**ARTICLE**
----

The walking habit, a habit borne out of the sheer necessity to regain peace and tranquility, to seek solitude, to walk away from the mayhem at my parents’ house, stayed with me for all these five decades. However busy I was, even after I moved to America, I always made time for my daily walk of three miles. I walked around the antebellum architecture of the deep South; the lovely park near lake Michigan; the walkway around the river in the beautiful Iowa University campus; the hilly streets of Moscow, Idaho; the nature preserve in the State University of New York at Binghamton; Wrightsville beach in Wilmington, North Carolina. No matter where I went, I walked. To maintain my sanity, to enjoy the fresh air, to smell the roses, and in later years to boost my waning metabolism. As beautiful as all these places are, my mind always went to back to my walks around Bangalore streets.

Like most of my peers who came to America, leaving behind their ageing parents, I went back to Bangalore periodically, to do my filial duty, spend time with my parents and siblings. Of course I never failed to take my morning walk. However, as the years went by, there were changes in the landscape, an old house torn down here, a multistory apartment complex sprouting up there, more vehicles, more people, more noise. My sister who lived couple blocks away from my parents’ house, dropped in every day, she and my mother continued their deafening discourse, as before. But now I wasn’t able to escape to the streets, as they too became extremely inhospitable, noisy and pedestrian unfriendly. It was almost impossible to cross the Margosa and Sampige roads, the relentless traffic, the blaring horns, the smoke, the heat, the dust. Even ten policemen couldn’t direct the chaotic traffic. The once salubrious city now became unhealthy. I couldn’t enjoy my walks anymore. I had to go to the neighborhood gym to trudge on a treadmill. The gradual but disgusting deterioration of the beautiful Bangalore streets, where pedestrians could once walk freely, is now complete. Many centuries-old trees were felled in the name of progress, the city reduced to a garbage dump.

As time went by my visits to Bangalore became sporadic, particularly after my parents passed away, one after another as if they couldn’t bear to be apart. Although my body is in America, my soul is still in Bangalore, the memory of the aroma of those warm, salty peanuts, spicy bondas and bajjis are still with me even after all these years.

----

**SOURCE MATERIAL**
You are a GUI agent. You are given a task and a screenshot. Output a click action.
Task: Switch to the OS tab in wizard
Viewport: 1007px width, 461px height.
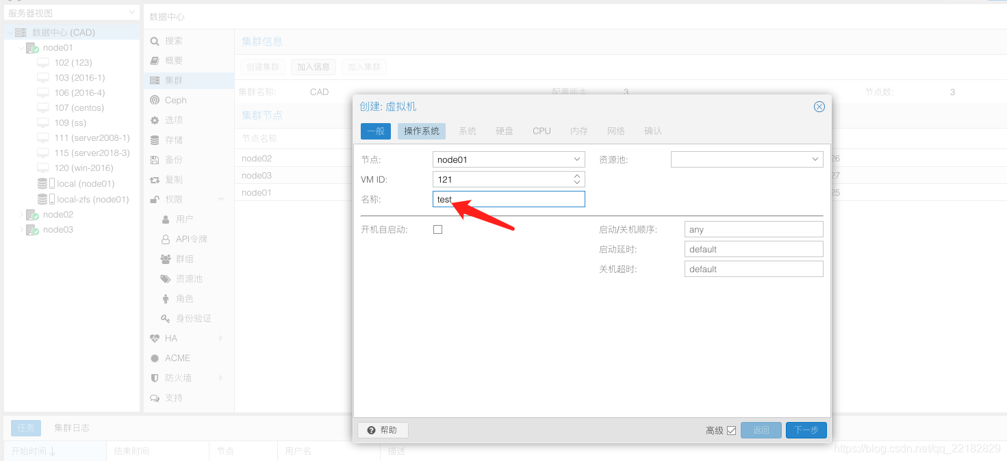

----

**EXERCISE TASKS**
(A) Repeat the passage about walking word for word, from "As time went" up to and including "all these years.".
(B) Render this sentence from the passage about walking in Spanish: "Even ten policemen couldn't direct the chaotic traffic."
The listing was drawn from a separate source.

**RESULTS IN ORDER**
(A)
As time went by my visits to Bangalore became sporadic, particularly after my parents passed away, one after another as if they couldn’t bear to be apart. Although my body is in America, my soul is still in Bangalore, the memory of the aroma of those warm, salty peanuts, spicy bondas and bajjis are still with me even after all these years.

(B) Ni siquiera diez policías podían dirigir el tráfico caótico.